もし、認知症の症状が出たとしても、自分自身や近しい人たちの身体の変化に注意をもって接していれば、初期の段階で対処が可能です。そうすることで、認知症になっても、質を変えることなく、長く生活を送ることが可能になりますし、家族や周囲の人たちとも良好な関係を続けることができると思います。医学よりも、健康意識を持って日々生活するということは、私たち人間が元気に過ごす上で一番大切なことだと思います。

Q.物忘れ外来について教えてください
八坂院長)物忘れ外来は、最近物忘れが気になるという人やその家族、また別の症状で診察した医師などからの紹介で年間数十人の方が受診されています。外来では、問診やテストなどの検査を行って、加齢による物忘れなのか、認知症による物忘れなのか、認知症であれば、その種類やどの程度の進行具合なのかを診断していきます。

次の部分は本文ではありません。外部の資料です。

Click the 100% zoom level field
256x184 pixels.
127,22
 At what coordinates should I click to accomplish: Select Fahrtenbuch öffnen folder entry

年相応の物忘れの方であれば、食事や運動など生活に気をつけてという話をしますし、症状が進行している方は、精神科の先生に経過を見てもらったり薬の調整を細かくしてもらって、症状を落ち着かせたうえで、これからの生活をどうしていくのかを、ご家族を交えて相談します。認知症の有無や度合いに合わせてですが、その方がどう生活していくのかを相談することが最初のスタートになります。

Q.受診の目安はありますか?
八坂院長)気になる方はどんどん受診していただきたいです。検査して何もなければ「何もなくてよかったですね」で済みますし、生活の中で気をつけるところなどをアドバイスさせてもらいます。中には、あまり症状が表に出ていない患者さんで、物忘れ外来でやり取りしたからこそ、認知症の発見につながった人もいます。
認知症は、いつもの生活のちょっとした変化や言動で発見することも多くあります。現在は、インターネットなどで簡易的なテストも行うことができるようになったので、そういった情報を入手しながら、気になったら私たちや、行政の方などに相談していただけたらと思います。一人や家族で抱え込んでしまって症状が進行したり生活が行き詰まる前に適切な対処ができれば、認知症で苦しむ人が少なくなることにつながります。